13 de outubro de 2011

GRANDES ARRIADORES DA NOSSA HISTÓRIA - BRANCHU

O filósofo Branchut D'Cupruah, ou simplesmente Branchu chegou ao Brasil por volta do ano 1932.

Não se sabe ao certo o porquê de sua fuga da França, alguns pesquisadores acham que foi uma dívida no cabaret da cidade Marseille, onde Branchu também viveu.

Ao chegar no nordeste Branchu entrou na putaria, visto que o mesmo só possuia um único vício: toda noite quando ia para o cabaré jogar baralho apostado, ele fumava e bebia.

Chegando em Recife/PE, Branchu morou no atual bairro do Recife Antigo, e logo começou a frequentar a zona do baixo meretrício na área do porto da cidade.

Ele foi um dos fundadores do antigo Chanteclair, um dos maiores risca-facas já criados na cidade e ainda batizou o mesmo com um nome francês.

Branchu é autor de grandes pensamento de mesa de bar, sendo elevado em 1989 a categoria de filófoso popular pelo centro de Filosofia da Universidade Federal de Pernambuco.

Eis algumas frases de Branchu:


Assim como são os homens, são as criaturas.

Pior seria se pior fosse

Nem tudo que balança o rabo é diabo

O que é um peido para quem está todo cagado

Quem refresca cu de pato é lagoa

Ao redor do buraco tudo é beira ou, a depender do caso, Tudo ao redor do buraco é bunda

Enquanto houver língua e dedo, mulher não me mete medo.

Dinheiro não traz felicidade, manda buscar

Farinha pouca, meu pirão primeiro

Para cada passarinho na gaiola, há dois voando.

Quem morre de véspera é peru

Nem toda merda vem do céu e nem todo ser alado tem cu

Antes ser um bêbado conhecido do que um alcoólico anônimo

Toda mulher precisa casar-se um dia, o homem nunca.

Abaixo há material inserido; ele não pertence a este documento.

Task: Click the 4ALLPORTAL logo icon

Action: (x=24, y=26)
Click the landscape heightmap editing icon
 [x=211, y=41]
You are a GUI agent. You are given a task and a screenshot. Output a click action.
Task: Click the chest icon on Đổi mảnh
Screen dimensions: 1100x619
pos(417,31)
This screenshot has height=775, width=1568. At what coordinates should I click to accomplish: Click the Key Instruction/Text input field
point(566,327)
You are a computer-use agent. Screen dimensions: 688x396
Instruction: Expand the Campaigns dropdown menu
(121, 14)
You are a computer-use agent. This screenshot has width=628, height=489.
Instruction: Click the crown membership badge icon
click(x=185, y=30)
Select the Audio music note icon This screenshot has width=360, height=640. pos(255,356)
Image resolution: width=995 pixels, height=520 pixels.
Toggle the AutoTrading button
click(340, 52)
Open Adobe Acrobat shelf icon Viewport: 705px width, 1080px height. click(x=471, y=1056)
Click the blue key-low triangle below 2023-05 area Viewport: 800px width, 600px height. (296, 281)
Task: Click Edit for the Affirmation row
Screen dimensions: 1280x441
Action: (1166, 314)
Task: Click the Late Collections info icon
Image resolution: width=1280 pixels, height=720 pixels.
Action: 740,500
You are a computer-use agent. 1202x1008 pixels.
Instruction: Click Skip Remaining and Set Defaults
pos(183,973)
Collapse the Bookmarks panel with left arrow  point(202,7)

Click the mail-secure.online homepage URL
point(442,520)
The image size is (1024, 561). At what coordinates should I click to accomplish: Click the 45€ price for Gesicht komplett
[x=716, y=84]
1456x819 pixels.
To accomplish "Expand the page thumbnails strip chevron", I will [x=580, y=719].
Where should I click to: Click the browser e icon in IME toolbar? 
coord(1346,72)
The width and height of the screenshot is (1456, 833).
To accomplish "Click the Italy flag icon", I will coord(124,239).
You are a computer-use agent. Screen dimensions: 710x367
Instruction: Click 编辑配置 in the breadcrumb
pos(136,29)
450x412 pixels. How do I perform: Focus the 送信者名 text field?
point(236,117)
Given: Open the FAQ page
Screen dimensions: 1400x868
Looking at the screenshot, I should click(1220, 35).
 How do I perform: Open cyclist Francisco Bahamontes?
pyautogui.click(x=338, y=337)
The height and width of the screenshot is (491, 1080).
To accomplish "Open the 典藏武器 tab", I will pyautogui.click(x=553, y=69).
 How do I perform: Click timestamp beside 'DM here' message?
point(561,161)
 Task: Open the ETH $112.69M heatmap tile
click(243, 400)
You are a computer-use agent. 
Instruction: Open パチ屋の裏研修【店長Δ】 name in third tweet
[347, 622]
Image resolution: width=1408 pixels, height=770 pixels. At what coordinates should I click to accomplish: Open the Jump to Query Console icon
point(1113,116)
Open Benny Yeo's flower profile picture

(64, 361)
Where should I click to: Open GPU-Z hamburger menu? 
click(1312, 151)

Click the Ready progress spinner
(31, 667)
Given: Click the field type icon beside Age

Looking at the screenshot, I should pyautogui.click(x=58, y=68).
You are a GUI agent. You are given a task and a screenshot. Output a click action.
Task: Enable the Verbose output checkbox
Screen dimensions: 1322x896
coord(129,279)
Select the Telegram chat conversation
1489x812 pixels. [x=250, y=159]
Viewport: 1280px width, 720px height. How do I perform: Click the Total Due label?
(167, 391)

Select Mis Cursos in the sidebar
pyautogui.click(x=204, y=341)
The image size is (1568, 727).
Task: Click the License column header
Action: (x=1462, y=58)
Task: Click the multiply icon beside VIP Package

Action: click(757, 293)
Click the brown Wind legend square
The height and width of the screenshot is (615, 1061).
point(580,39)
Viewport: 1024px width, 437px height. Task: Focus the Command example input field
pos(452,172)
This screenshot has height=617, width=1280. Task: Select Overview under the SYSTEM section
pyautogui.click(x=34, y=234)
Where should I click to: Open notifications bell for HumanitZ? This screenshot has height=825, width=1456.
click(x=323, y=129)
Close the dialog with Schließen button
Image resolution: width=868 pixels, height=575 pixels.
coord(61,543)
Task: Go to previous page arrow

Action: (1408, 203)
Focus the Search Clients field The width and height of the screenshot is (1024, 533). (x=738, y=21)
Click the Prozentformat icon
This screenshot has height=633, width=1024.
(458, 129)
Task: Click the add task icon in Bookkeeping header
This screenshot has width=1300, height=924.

Liberdade é cagar de porta aberta

Desgraça e bunda só prestam grandes

É melhor passar o dia dos namorados solteiro do que o carnaval namorando



2 comentários:

walter disse...

faltou um maerdas cagadas não voltam ao cu

Anônimo disse...

A MÁXIMA DE BRANCHU: Já dizia Branchú: mais vale duas na mão do que uma no olho do __.